Blake told me into my standard interview form. “The following investigation was conducted by Elizabeth S. Talbot, of Talbot & Andrews Investigations, on Monday, April 4, 2011, at Stella Maris, South Carolina. On this date…” The format Nate and I use is a clone of the FBI’s FD 302. Judges and attorneys like this. They become familiar with FD 302s in law school, and find the unambiguous bureaucratese soothing. I printed out the interview notes, dated and signed the page, and placed it in the file along with the legal pad I’d found in the sunroom.
I set my laptop aside, padded over to the Chippendale secretary that housed Gram’s tower computer. I powered up the Dell and performed the equivalent of an autopsy on it. As expected, there was nothing there but recipes, emails of the forwarded-inspirational variety, and Internet bookmarks related to gardening and travel.
We’d left Greenville that morning before sunup, so by nine-thirty Rhett and I were yawning. We made our way up to the room that had been mine my entire life. Moving into Gram’s room was something I couldn’t bring myself to do.
SIX
I slept fitfully that night, and had one weird dream after the other. In the most vivid, I sat on the toilet in Merry’s bathroom while Colleen lounged in the garden tub. The dream felt different from any I’d ever had before. It felt real.
Colleen snapped her fingers, spraying sparks from the tips. “Pay attention.” She pointed at Merry.
Merry fluffed her hair in front of the bathroom mirror. She leaned in for a closer look and applied a coat of lip gloss. A smile crept up her face.
A dark-haired man came into the room. He stepped up behind Merry, buried his head in her neck, and wrapped his arms around her. She closed her eyes and sank into his embrace. He raised his head and stared at me in the mirror as he caressed my sister’s breasts. His face came into focus and he grinned malevolently.
An electric current seared me and I jumped up from the toilet.
It was Michael.
“Seriously,” Colleen said. “What do you think you’re doing?”
I spun on her, primed to pounce.
“Sit. Watch.” She gestured to the toilet.
Outraged, I sat back down on the toilet and propped my elbows on my knees and my chin in my hand.
Merry’s eyelids parted with a soft moan. Then, her eyes shot wide open and she began to struggle.

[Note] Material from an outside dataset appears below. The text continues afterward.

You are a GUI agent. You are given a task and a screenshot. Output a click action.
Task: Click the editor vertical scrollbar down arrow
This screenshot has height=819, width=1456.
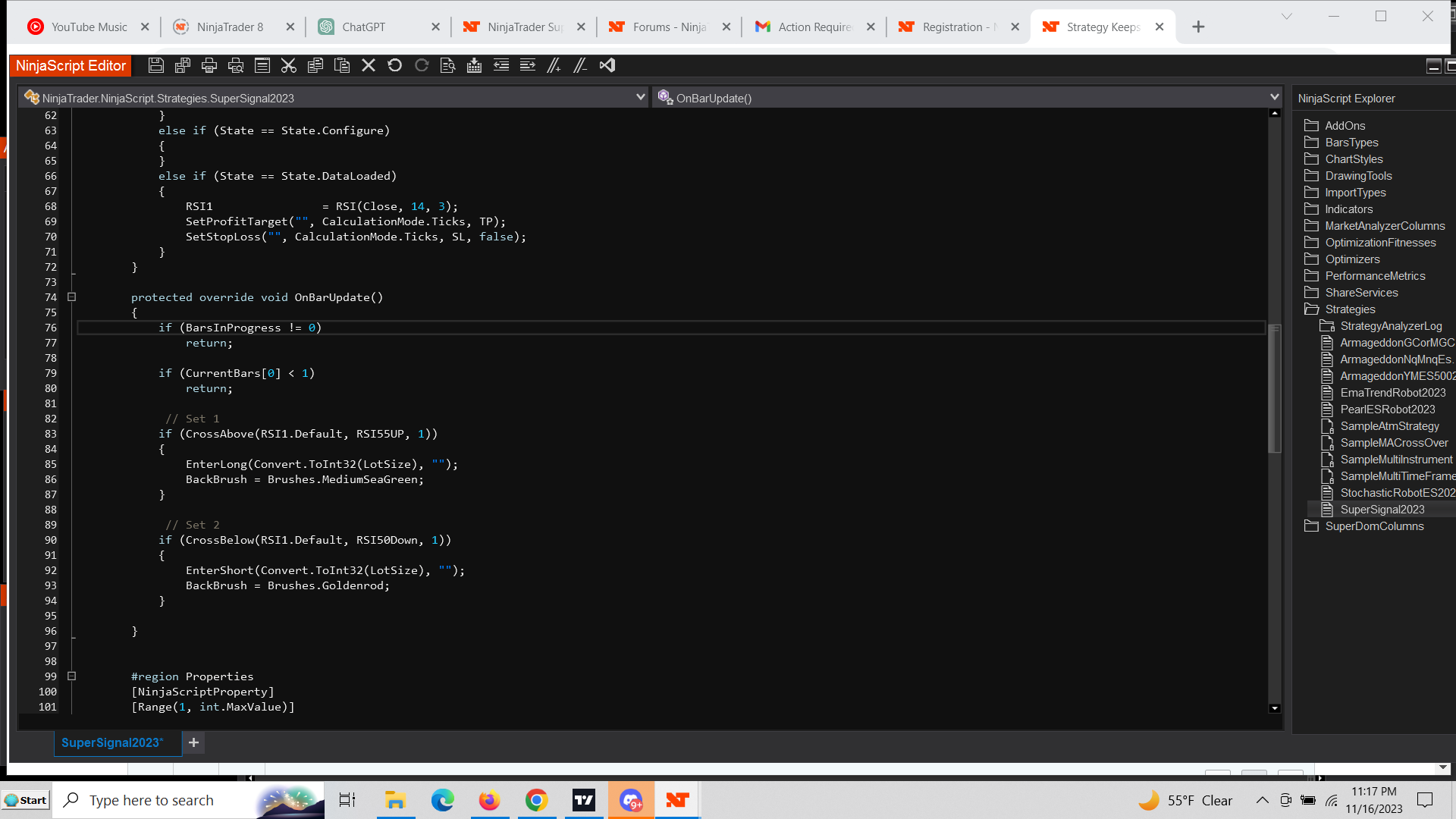1275,708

Michael laughed and held tight. “You knew exactly what you were getting into.”
Suddenly, I was flying backward through space. Merry and the bathroom got smaller and smaller, inside a circle that was rapidly shrinking. Then, POP! Merry, the bathroom, and the circle were gone.
I sat straight up in bed, disoriented.
It was morning and my phone was ringing. Sister-instinct told me it was Merry before I saw her picture on the screen.
“Guess what?” she said.
“What?” I might have been the teensiest bit cranky.
“I’m leaving Teen Council in Charleston.”
Merry was the executive director of Teen Council, a Charleston nonprofit that sponsored programs for at-risk teenagers. She was devoted to “her kids,” often spending her days off with them.
“What?” I asked through a yawn. “Why? You love your job.”
“I’m going to work for a foundation with this awesome new concept. They help inner-city gang members who’ve been convicted of violent crimes—murder, rape, assault—reenter society after they’ve been paroled. Its focus is building bridges between rival gangs.”
“Sounds like a suicide mission.” I was alarmed, but knew from long experience the way to talk Merry out of something was not via direct approach. Merry was often a mulish crusader. “Besides, you won’t like living in a big city.”
“That’s the best part.” She squealed. “I get to work right here on Stella Maris.”
“I don’t understand.” My deductive reasoning skills are sharper later in the day, after I’ve had coffee.